━━━━━ GIVEN DATA

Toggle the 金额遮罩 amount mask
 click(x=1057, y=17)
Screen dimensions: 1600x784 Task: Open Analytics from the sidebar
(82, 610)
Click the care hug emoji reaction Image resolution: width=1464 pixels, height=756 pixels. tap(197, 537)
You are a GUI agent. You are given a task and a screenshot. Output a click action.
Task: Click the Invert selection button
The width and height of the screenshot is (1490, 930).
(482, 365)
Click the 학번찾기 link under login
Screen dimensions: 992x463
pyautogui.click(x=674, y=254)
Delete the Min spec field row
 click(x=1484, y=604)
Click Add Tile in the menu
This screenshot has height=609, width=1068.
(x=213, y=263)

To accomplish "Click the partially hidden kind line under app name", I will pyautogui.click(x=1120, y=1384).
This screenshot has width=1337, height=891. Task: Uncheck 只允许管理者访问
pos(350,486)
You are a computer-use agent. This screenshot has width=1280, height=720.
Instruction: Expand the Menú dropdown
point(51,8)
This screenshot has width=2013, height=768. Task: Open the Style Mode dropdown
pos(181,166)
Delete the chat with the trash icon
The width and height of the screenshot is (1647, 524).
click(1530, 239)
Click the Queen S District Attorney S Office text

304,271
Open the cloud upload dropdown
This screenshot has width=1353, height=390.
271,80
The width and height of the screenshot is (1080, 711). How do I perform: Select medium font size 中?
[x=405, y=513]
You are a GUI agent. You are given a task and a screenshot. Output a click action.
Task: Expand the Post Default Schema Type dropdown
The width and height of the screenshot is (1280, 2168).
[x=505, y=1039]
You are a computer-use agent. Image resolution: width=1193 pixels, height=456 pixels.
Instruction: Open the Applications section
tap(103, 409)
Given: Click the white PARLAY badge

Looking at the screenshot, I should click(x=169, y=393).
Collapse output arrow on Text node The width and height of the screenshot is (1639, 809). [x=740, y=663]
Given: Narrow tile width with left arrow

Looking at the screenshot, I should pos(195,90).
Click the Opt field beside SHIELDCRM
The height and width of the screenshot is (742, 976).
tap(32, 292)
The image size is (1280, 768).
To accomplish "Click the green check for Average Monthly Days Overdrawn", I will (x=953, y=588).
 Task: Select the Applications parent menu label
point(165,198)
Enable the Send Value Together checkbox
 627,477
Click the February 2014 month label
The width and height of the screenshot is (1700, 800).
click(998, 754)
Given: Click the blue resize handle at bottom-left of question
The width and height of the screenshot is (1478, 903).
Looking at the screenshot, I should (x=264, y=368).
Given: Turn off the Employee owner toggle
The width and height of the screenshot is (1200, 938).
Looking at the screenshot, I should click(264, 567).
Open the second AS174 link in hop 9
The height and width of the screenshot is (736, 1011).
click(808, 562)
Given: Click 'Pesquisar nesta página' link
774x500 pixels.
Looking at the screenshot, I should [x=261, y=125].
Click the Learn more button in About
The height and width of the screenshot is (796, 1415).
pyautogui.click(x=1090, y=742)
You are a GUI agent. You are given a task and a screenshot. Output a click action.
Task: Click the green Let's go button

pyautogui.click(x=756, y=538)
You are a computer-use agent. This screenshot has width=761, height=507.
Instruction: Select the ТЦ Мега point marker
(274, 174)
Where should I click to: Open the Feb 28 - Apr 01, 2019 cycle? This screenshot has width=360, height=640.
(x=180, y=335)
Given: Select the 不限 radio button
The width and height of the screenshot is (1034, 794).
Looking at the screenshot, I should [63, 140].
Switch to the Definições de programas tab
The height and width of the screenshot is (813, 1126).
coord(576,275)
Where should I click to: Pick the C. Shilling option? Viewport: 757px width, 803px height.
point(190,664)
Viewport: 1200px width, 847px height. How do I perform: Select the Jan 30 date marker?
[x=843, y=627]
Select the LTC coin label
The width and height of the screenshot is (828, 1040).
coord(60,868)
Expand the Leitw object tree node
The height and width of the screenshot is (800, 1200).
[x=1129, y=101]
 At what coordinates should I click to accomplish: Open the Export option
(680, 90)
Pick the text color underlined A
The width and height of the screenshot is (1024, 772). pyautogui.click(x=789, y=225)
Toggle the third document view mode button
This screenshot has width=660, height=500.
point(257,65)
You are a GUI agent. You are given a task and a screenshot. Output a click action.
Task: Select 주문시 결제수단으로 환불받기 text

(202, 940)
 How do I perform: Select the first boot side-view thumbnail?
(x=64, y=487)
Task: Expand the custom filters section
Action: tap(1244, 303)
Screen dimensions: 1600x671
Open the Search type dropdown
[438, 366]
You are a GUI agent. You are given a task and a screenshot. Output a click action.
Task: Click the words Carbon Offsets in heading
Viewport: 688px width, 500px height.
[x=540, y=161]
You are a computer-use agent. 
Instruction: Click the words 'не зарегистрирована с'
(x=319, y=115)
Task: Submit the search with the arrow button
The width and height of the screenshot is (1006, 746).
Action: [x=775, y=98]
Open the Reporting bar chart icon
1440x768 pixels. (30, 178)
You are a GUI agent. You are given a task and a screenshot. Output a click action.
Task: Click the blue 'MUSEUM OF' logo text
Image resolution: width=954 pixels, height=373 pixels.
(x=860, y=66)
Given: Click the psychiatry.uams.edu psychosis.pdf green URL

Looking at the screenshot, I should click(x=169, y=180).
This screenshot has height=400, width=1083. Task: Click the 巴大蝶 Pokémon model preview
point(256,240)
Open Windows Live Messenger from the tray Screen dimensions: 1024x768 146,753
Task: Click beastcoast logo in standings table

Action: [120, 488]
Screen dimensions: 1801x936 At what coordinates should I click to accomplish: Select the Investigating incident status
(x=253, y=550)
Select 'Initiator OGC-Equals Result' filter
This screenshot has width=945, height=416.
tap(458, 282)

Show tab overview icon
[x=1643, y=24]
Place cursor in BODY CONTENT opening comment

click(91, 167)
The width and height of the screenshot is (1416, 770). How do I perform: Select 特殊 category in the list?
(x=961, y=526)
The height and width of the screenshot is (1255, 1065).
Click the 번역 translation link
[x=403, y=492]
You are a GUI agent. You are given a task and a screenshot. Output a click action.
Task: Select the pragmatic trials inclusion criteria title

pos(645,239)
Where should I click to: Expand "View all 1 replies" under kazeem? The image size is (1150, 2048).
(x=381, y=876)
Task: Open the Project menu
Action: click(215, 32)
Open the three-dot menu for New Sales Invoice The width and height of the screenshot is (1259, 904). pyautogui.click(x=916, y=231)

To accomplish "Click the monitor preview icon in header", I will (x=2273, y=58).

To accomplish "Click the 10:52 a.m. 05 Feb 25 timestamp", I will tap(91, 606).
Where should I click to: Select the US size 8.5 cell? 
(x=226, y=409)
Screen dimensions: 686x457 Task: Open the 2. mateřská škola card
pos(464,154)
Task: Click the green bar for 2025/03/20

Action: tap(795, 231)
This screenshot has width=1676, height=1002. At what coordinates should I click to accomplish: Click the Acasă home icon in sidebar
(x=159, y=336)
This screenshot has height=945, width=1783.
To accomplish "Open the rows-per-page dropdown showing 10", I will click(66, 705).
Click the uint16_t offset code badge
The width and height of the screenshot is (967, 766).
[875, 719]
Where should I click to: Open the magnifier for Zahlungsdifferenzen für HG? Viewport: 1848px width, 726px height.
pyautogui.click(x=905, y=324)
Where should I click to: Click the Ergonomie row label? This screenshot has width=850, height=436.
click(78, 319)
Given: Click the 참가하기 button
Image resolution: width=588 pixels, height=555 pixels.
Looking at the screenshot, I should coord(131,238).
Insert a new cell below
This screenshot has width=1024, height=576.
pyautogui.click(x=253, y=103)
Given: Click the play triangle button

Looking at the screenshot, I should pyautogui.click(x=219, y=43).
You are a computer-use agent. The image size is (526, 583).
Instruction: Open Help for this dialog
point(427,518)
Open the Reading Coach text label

━━━━━━━━━━

INSTRUCTIONS TO FOLLOW. Transcribe the data in full, keeping every detail.

EXERCISE RESPONSE.
Toggle the 金额遮罩 amount mask
 click(x=1057, y=17)
Screen dimensions: 1600x784 Task: Open Analytics from the sidebar
(82, 610)
Click the care hug emoji reaction Image resolution: width=1464 pixels, height=756 pixels. tap(197, 537)
You are a GUI agent. You are given a task and a screenshot. Output a click action.
Task: Click the Invert selection button
The width and height of the screenshot is (1490, 930).
(482, 365)
Click the 학번찾기 link under login
Screen dimensions: 992x463
pyautogui.click(x=674, y=254)
Delete the Min spec field row
 click(x=1484, y=604)
Click Add Tile in the menu
This screenshot has height=609, width=1068.
(x=213, y=263)

To accomplish "Click the partially hidden kind line under app name", I will pyautogui.click(x=1120, y=1384).
This screenshot has width=1337, height=891. Task: Uncheck 只允许管理者访问
pos(350,486)
You are a computer-use agent. This screenshot has width=1280, height=720.
Instruction: Expand the Menú dropdown
point(51,8)
This screenshot has width=2013, height=768. Task: Open the Style Mode dropdown
pos(181,166)
Delete the chat with the trash icon
The width and height of the screenshot is (1647, 524).
click(1530, 239)
Click the Queen S District Attorney S Office text

304,271
Open the cloud upload dropdown
This screenshot has width=1353, height=390.
271,80
The width and height of the screenshot is (1080, 711). How do I perform: Select medium font size 中?
[x=405, y=513]
You are a GUI agent. You are given a task and a screenshot. Output a click action.
Task: Expand the Post Default Schema Type dropdown
The width and height of the screenshot is (1280, 2168).
[x=505, y=1039]
You are a computer-use agent. Image resolution: width=1193 pixels, height=456 pixels.
Instruction: Open the Applications section
tap(103, 409)
Given: Click the white PARLAY badge

Looking at the screenshot, I should click(x=169, y=393).
Collapse output arrow on Text node The width and height of the screenshot is (1639, 809). [x=740, y=663]
Given: Narrow tile width with left arrow

Looking at the screenshot, I should pos(195,90).
Click the Opt field beside SHIELDCRM
The height and width of the screenshot is (742, 976).
tap(32, 292)
The image size is (1280, 768).
To accomplish "Click the green check for Average Monthly Days Overdrawn", I will (x=953, y=588).
 Task: Select the Applications parent menu label
point(165,198)
Enable the Send Value Together checkbox
 627,477
Click the February 2014 month label
The width and height of the screenshot is (1700, 800).
click(998, 754)
Given: Click the blue resize handle at bottom-left of question
The width and height of the screenshot is (1478, 903).
Looking at the screenshot, I should (x=264, y=368).
Given: Turn off the Employee owner toggle
The width and height of the screenshot is (1200, 938).
Looking at the screenshot, I should click(264, 567).
Open the second AS174 link in hop 9
The height and width of the screenshot is (736, 1011).
click(808, 562)
Given: Click 'Pesquisar nesta página' link
774x500 pixels.
Looking at the screenshot, I should [x=261, y=125].
Click the Learn more button in About
The height and width of the screenshot is (796, 1415).
pyautogui.click(x=1090, y=742)
You are a GUI agent. You are given a task and a screenshot. Output a click action.
Task: Click the green Let's go button

pyautogui.click(x=756, y=538)
You are a computer-use agent. This screenshot has width=761, height=507.
Instruction: Select the ТЦ Мега point marker
(274, 174)
Where should I click to: Open the Feb 28 - Apr 01, 2019 cycle? This screenshot has width=360, height=640.
(x=180, y=335)
Given: Select the 不限 radio button
The width and height of the screenshot is (1034, 794).
Looking at the screenshot, I should [63, 140].
Switch to the Definições de programas tab
The height and width of the screenshot is (813, 1126).
coord(576,275)
Where should I click to: Pick the C. Shilling option? Viewport: 757px width, 803px height.
point(190,664)
Viewport: 1200px width, 847px height. How do I perform: Select the Jan 30 date marker?
[x=843, y=627]
Select the LTC coin label
The width and height of the screenshot is (828, 1040).
coord(60,868)
Expand the Leitw object tree node
The height and width of the screenshot is (800, 1200).
[x=1129, y=101]
 At what coordinates should I click to accomplish: Open the Export option
(680, 90)
Pick the text color underlined A
The width and height of the screenshot is (1024, 772). pyautogui.click(x=789, y=225)
Toggle the third document view mode button
This screenshot has width=660, height=500.
point(257,65)
You are a GUI agent. You are given a task and a screenshot. Output a click action.
Task: Select 주문시 결제수단으로 환불받기 text

(202, 940)
 How do I perform: Select the first boot side-view thumbnail?
(x=64, y=487)
Task: Expand the custom filters section
Action: tap(1244, 303)
Screen dimensions: 1600x671
Open the Search type dropdown
[438, 366]
You are a GUI agent. You are given a task and a screenshot. Output a click action.
Task: Click the words Carbon Offsets in heading
Viewport: 688px width, 500px height.
[x=540, y=161]
You are a computer-use agent. 
Instruction: Click the words 'не зарегистрирована с'
(x=319, y=115)
Task: Submit the search with the arrow button
The width and height of the screenshot is (1006, 746).
Action: [x=775, y=98]
Open the Reporting bar chart icon
1440x768 pixels. (30, 178)
You are a GUI agent. You are given a task and a screenshot. Output a click action.
Task: Click the blue 'MUSEUM OF' logo text
Image resolution: width=954 pixels, height=373 pixels.
(x=860, y=66)
Given: Click the psychiatry.uams.edu psychosis.pdf green URL

Looking at the screenshot, I should click(x=169, y=180).
This screenshot has height=400, width=1083. Task: Click the 巴大蝶 Pokémon model preview
point(256,240)
Open Windows Live Messenger from the tray Screen dimensions: 1024x768 146,753
Task: Click beastcoast logo in standings table

Action: [120, 488]
Screen dimensions: 1801x936 At what coordinates should I click to accomplish: Select the Investigating incident status
(x=253, y=550)
Select 'Initiator OGC-Equals Result' filter
This screenshot has width=945, height=416.
tap(458, 282)

Show tab overview icon
[x=1643, y=24]
Place cursor in BODY CONTENT opening comment

click(91, 167)
The width and height of the screenshot is (1416, 770). How do I perform: Select 特殊 category in the list?
(x=961, y=526)
The height and width of the screenshot is (1255, 1065).
Click the 번역 translation link
[x=403, y=492]
You are a GUI agent. You are given a task and a screenshot. Output a click action.
Task: Select the pragmatic trials inclusion criteria title

pos(645,239)
Where should I click to: Expand "View all 1 replies" under kazeem? The image size is (1150, 2048).
(x=381, y=876)
Task: Open the Project menu
Action: click(215, 32)
Open the three-dot menu for New Sales Invoice The width and height of the screenshot is (1259, 904). pyautogui.click(x=916, y=231)

To accomplish "Click the monitor preview icon in header", I will (x=2273, y=58).

To accomplish "Click the 10:52 a.m. 05 Feb 25 timestamp", I will tap(91, 606).
Where should I click to: Select the US size 8.5 cell? 
(x=226, y=409)
Screen dimensions: 686x457 Task: Open the 2. mateřská škola card
pos(464,154)
Task: Click the green bar for 2025/03/20

Action: tap(795, 231)
This screenshot has width=1676, height=1002. At what coordinates should I click to accomplish: Click the Acasă home icon in sidebar
(x=159, y=336)
This screenshot has height=945, width=1783.
To accomplish "Open the rows-per-page dropdown showing 10", I will click(66, 705).
Click the uint16_t offset code badge
The width and height of the screenshot is (967, 766).
[875, 719]
Where should I click to: Open the magnifier for Zahlungsdifferenzen für HG? Viewport: 1848px width, 726px height.
pyautogui.click(x=905, y=324)
Where should I click to: Click the Ergonomie row label? This screenshot has width=850, height=436.
click(78, 319)
Given: Click the 참가하기 button
Image resolution: width=588 pixels, height=555 pixels.
Looking at the screenshot, I should coord(131,238).
Insert a new cell below
This screenshot has width=1024, height=576.
pyautogui.click(x=253, y=103)
Given: Click the play triangle button

Looking at the screenshot, I should pyautogui.click(x=219, y=43).
You are a computer-use agent. The image size is (526, 583).
Instruction: Open Help for this dialog
point(427,518)
Open the Reading Coach text label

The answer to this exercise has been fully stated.